_Task directions_. Leaving the pictures out, print the lines from the first line of the listing through the line containing "Screen dimensions: 964x956", exactly as they read, and no others.
----- Records for the exercise -----
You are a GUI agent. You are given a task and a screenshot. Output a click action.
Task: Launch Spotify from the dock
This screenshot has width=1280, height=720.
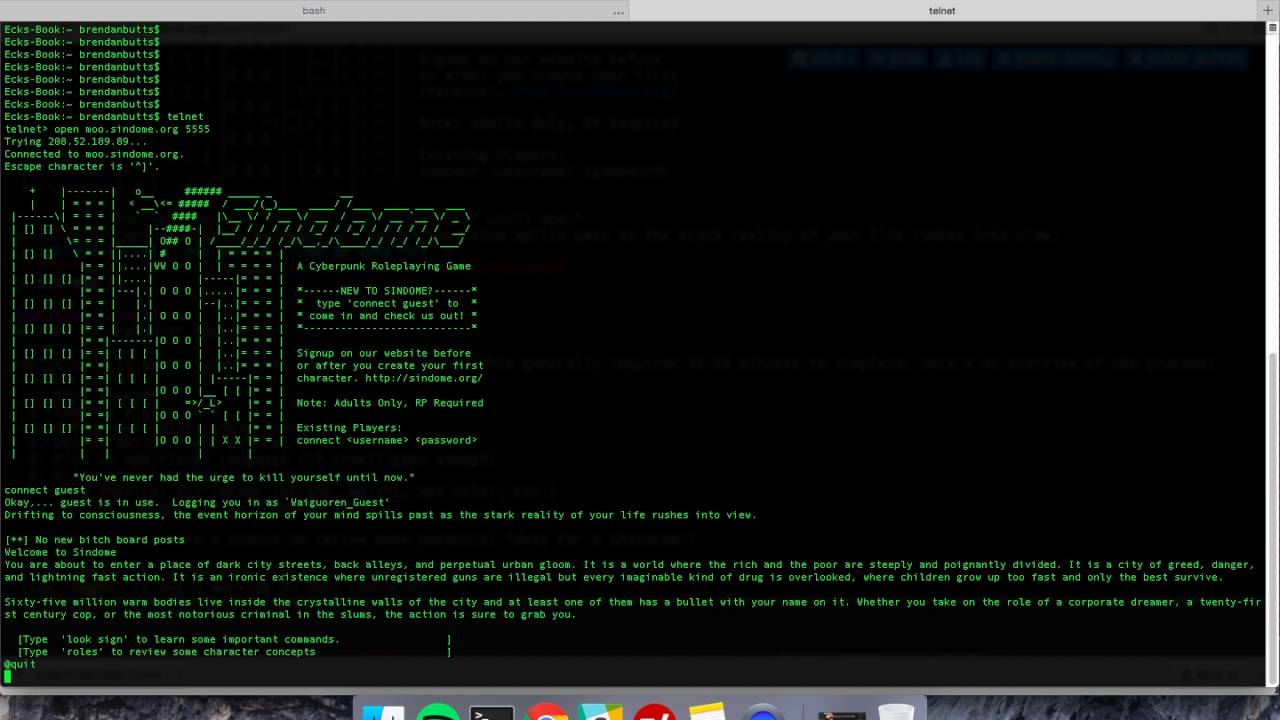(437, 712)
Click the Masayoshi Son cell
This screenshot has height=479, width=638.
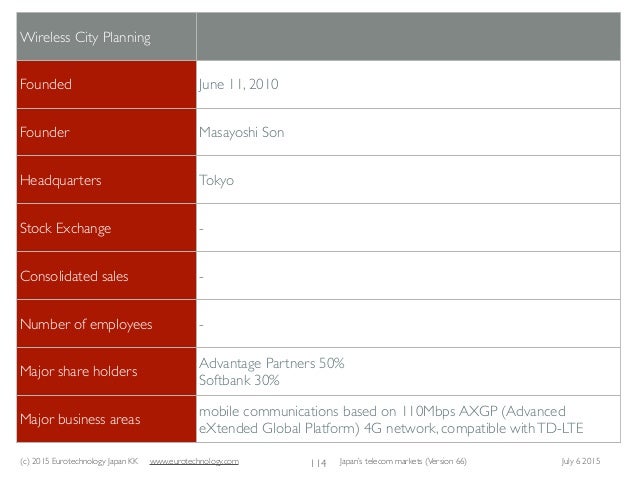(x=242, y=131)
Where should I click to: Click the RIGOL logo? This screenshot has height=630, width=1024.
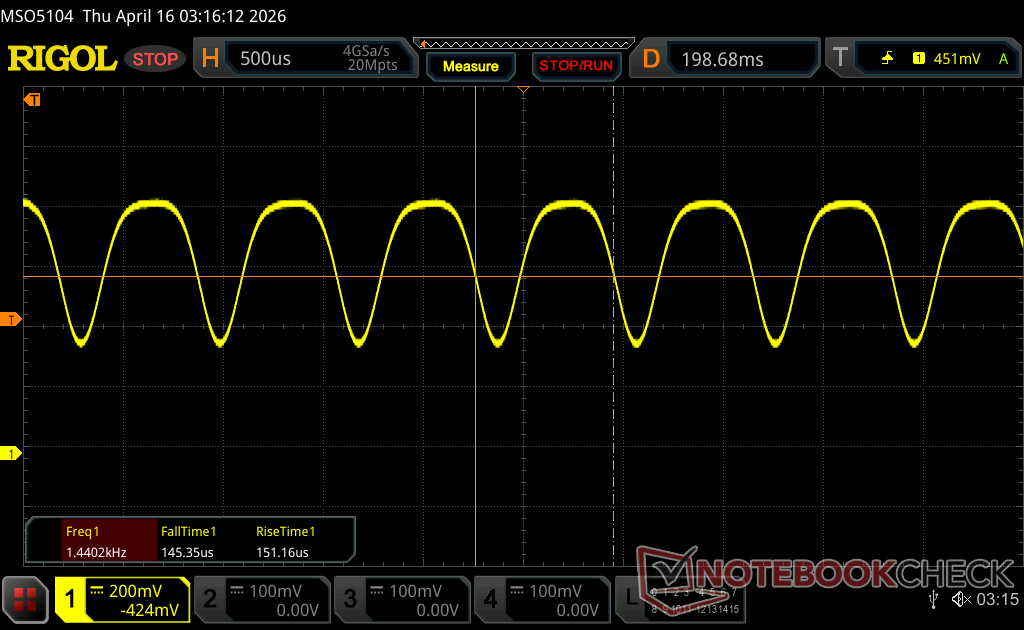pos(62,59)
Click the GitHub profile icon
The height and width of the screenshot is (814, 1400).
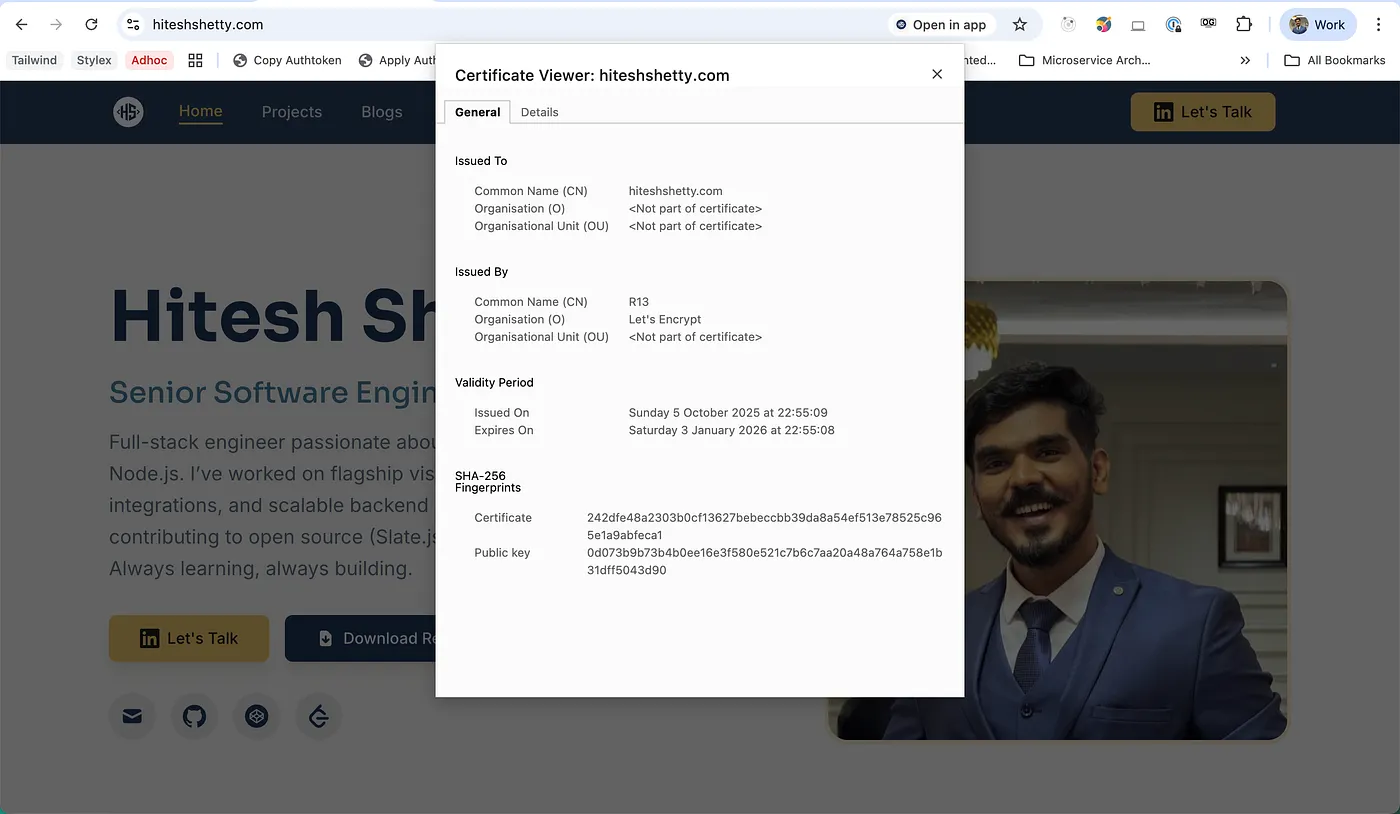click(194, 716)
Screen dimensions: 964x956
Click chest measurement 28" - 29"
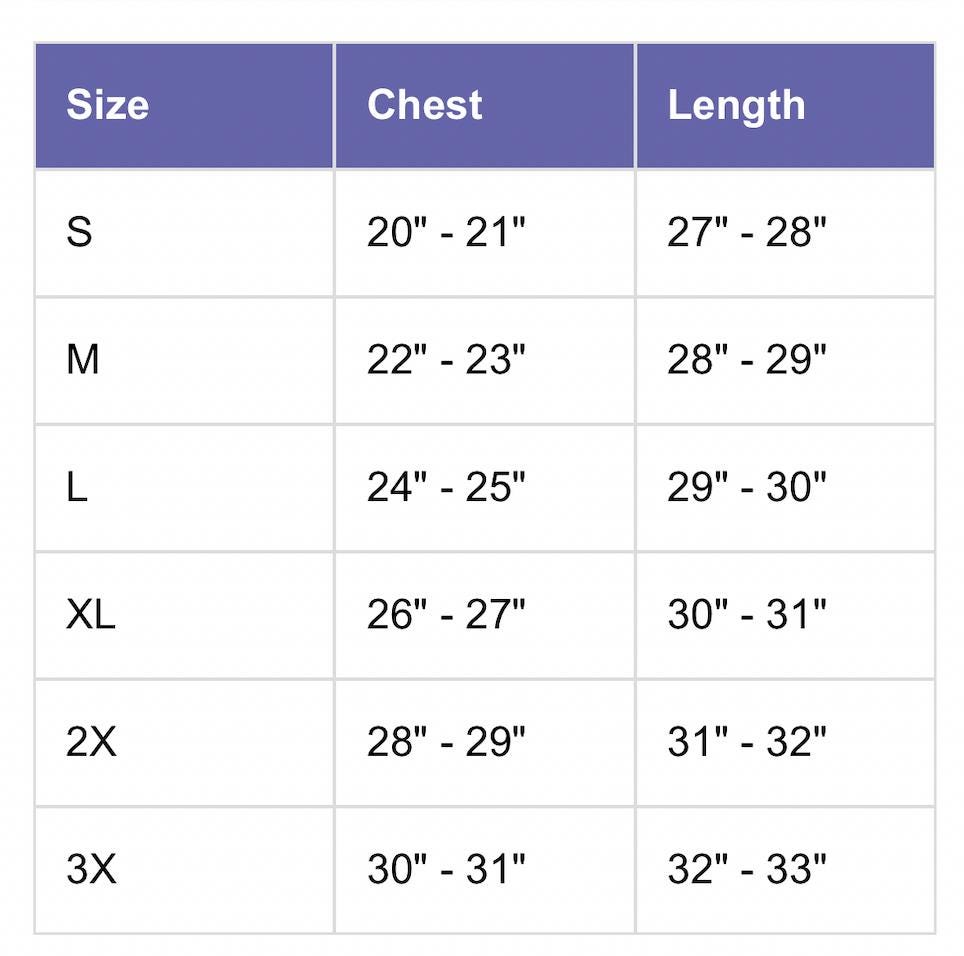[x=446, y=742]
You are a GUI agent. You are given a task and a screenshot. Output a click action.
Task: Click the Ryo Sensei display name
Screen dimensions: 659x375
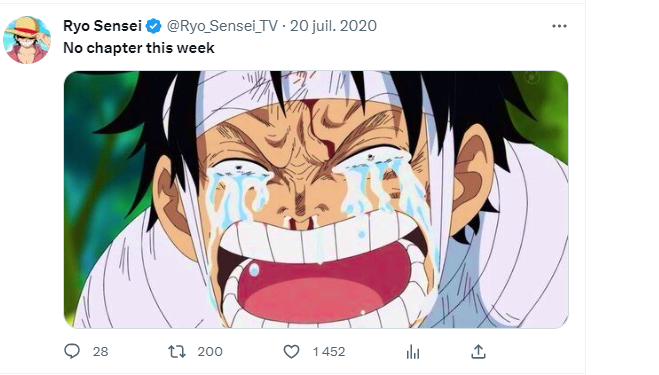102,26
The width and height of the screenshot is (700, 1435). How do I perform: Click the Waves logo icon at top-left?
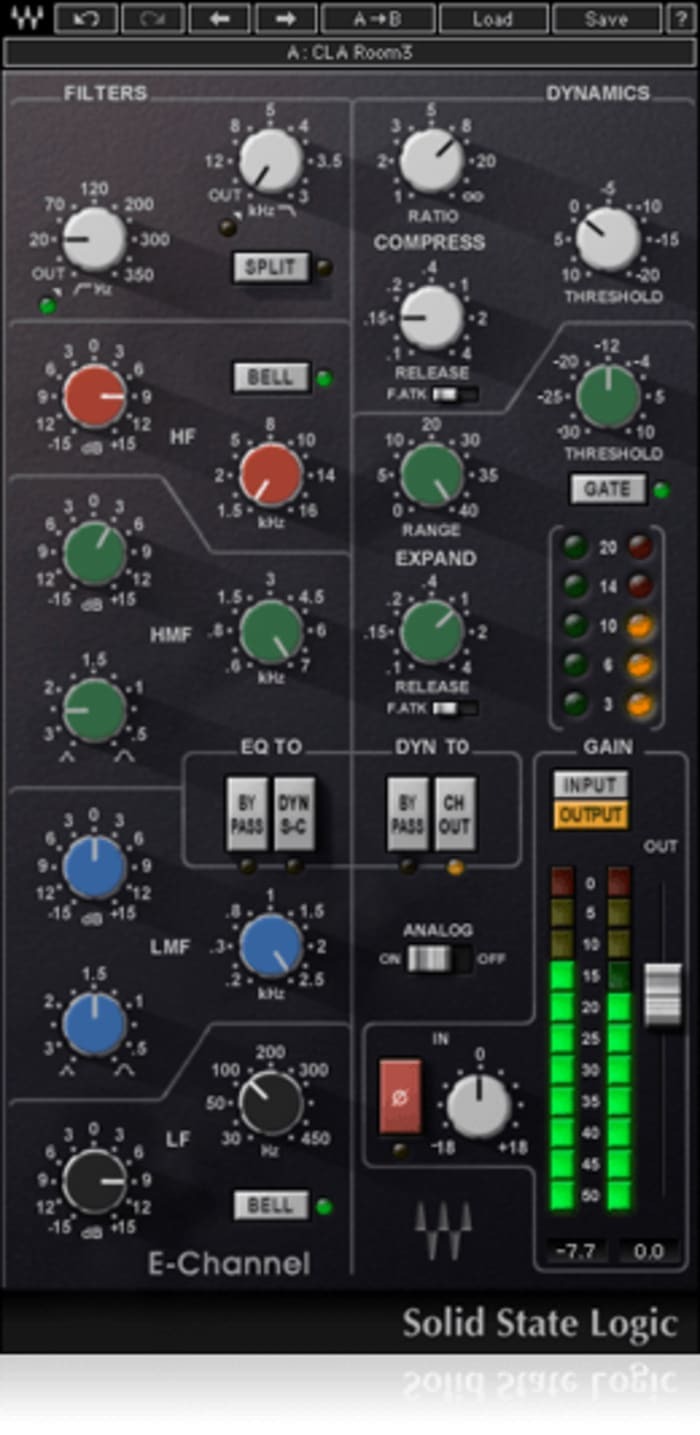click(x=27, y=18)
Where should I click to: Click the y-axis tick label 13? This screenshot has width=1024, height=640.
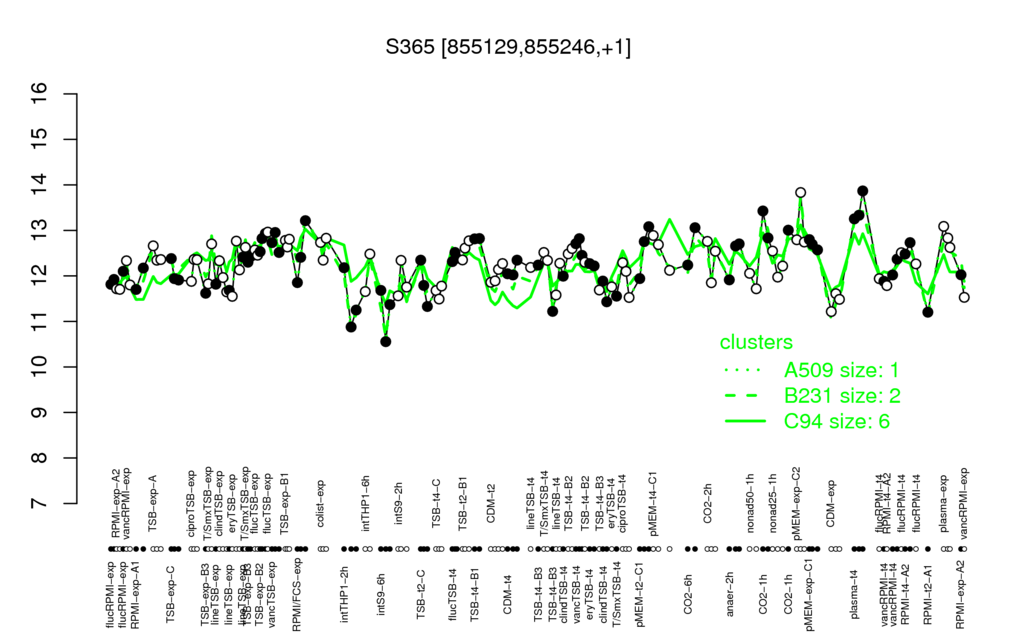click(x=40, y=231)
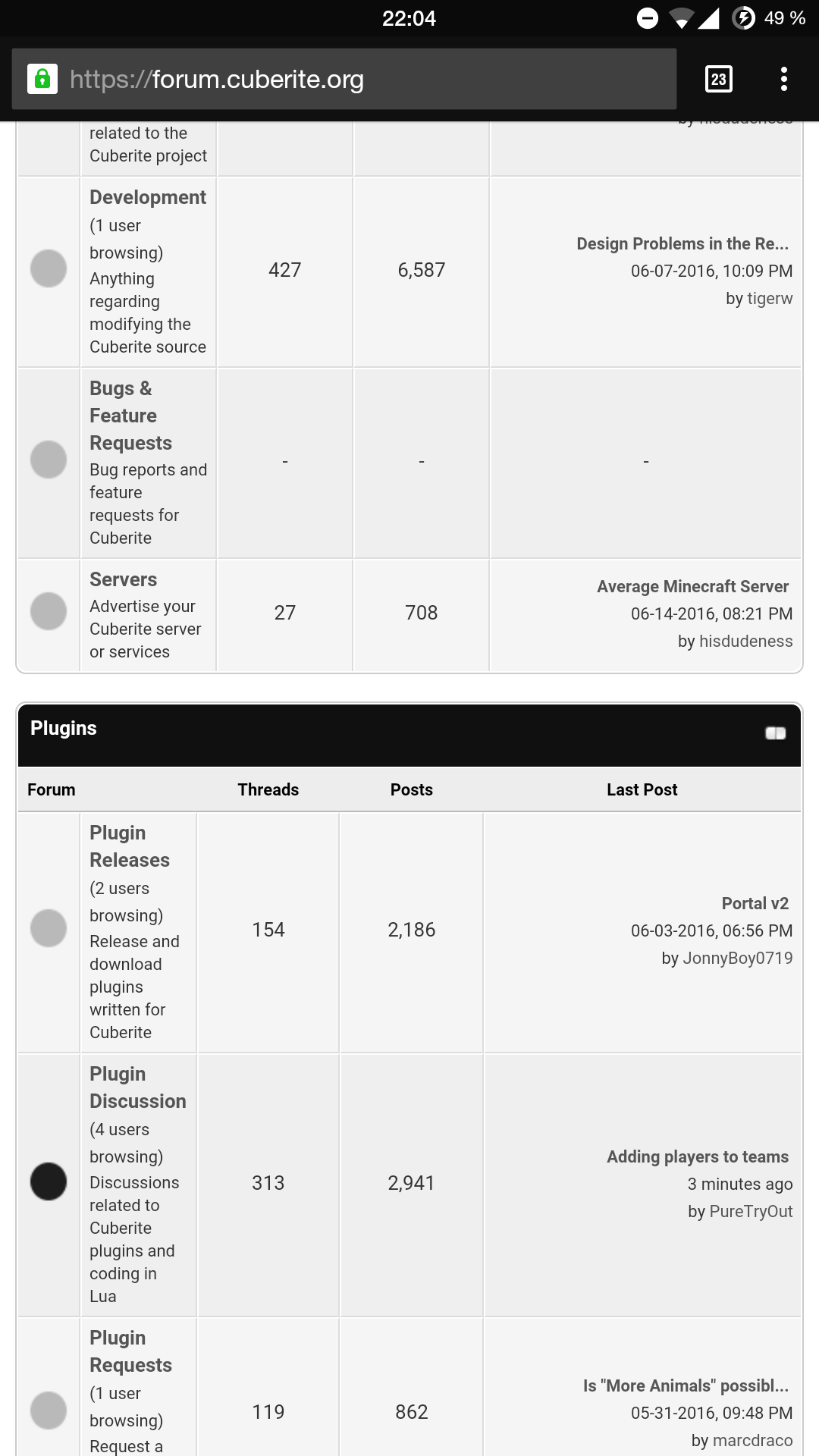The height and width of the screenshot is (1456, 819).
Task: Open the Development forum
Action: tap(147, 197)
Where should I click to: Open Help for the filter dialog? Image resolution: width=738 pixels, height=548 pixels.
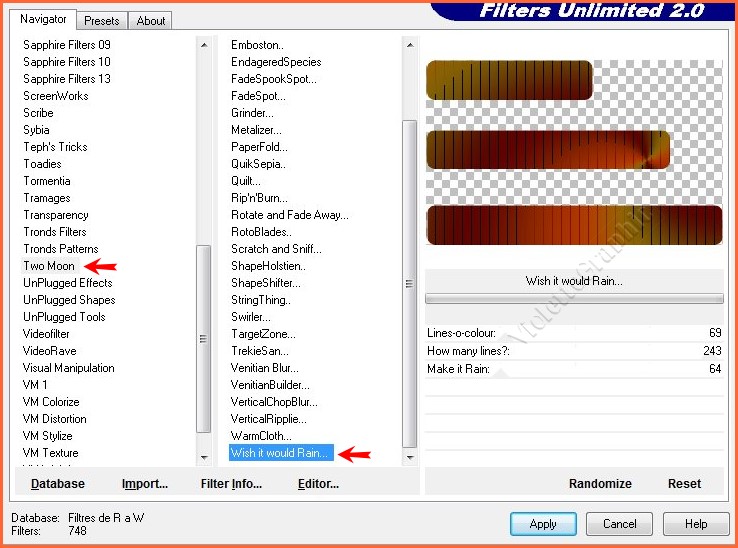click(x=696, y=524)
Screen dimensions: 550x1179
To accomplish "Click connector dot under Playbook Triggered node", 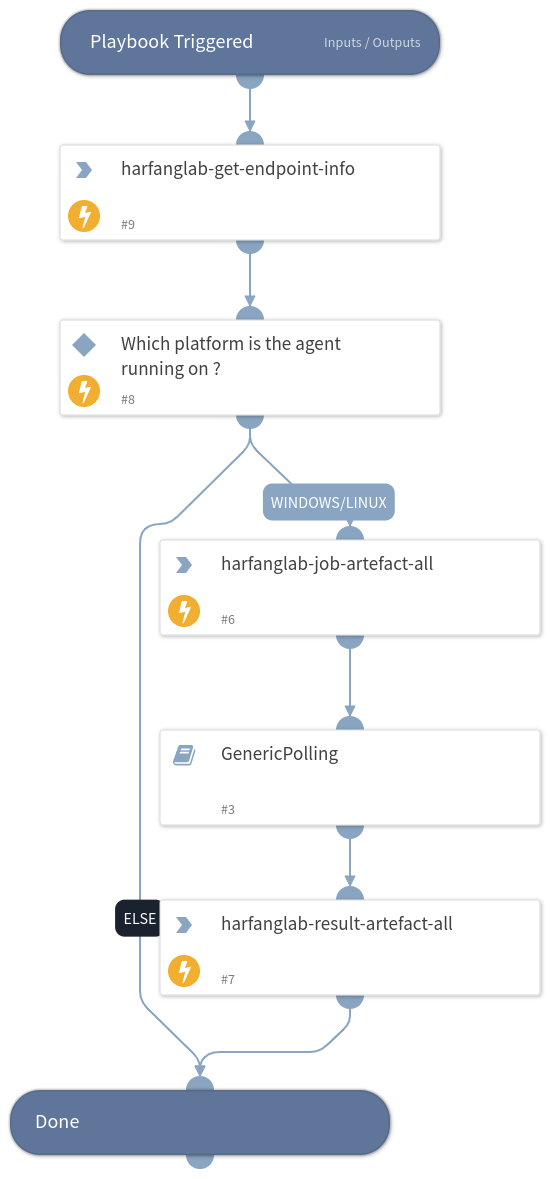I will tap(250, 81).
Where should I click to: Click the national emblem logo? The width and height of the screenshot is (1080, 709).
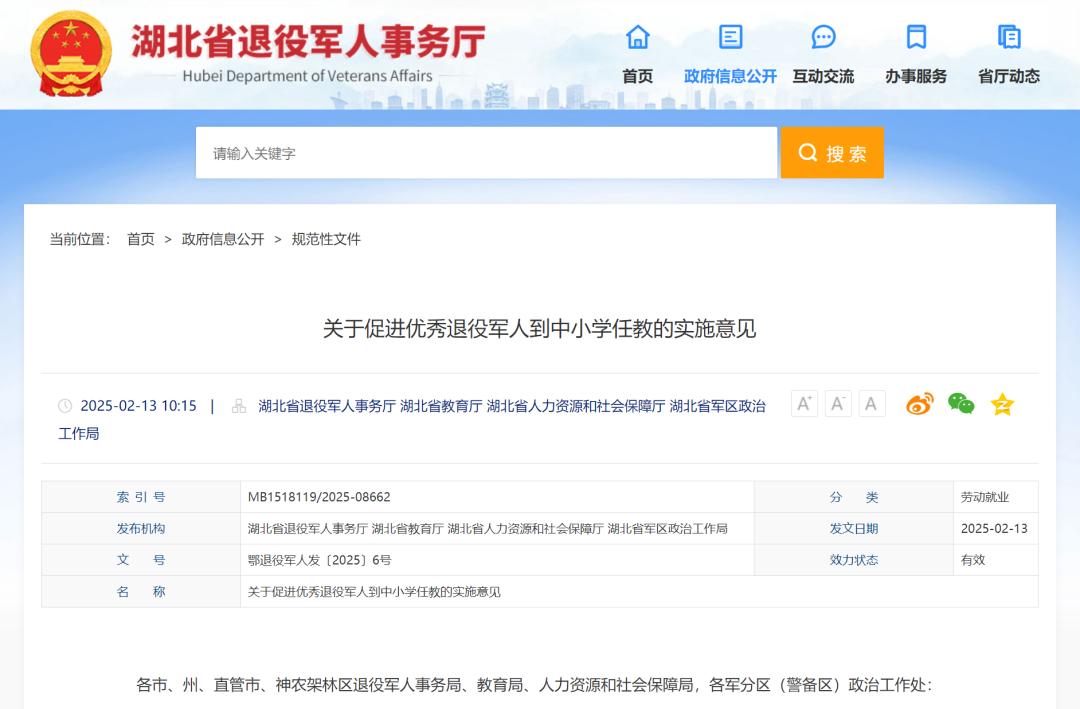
-----
_Result of the task_.
You are a GUI agent. You are given a task and a screenshot. Output a click action.
Task: Launch Spotify from the dock
This screenshot has width=1280, height=720.
(437, 712)
Click the Masayoshi Son cell
This screenshot has height=479, width=638.
(x=242, y=131)
Where should I click to: Click the RIGOL logo? This screenshot has height=630, width=1024.
pos(62,59)
Click the GitHub profile icon
The height and width of the screenshot is (814, 1400).
click(194, 716)
Screen dimensions: 964x956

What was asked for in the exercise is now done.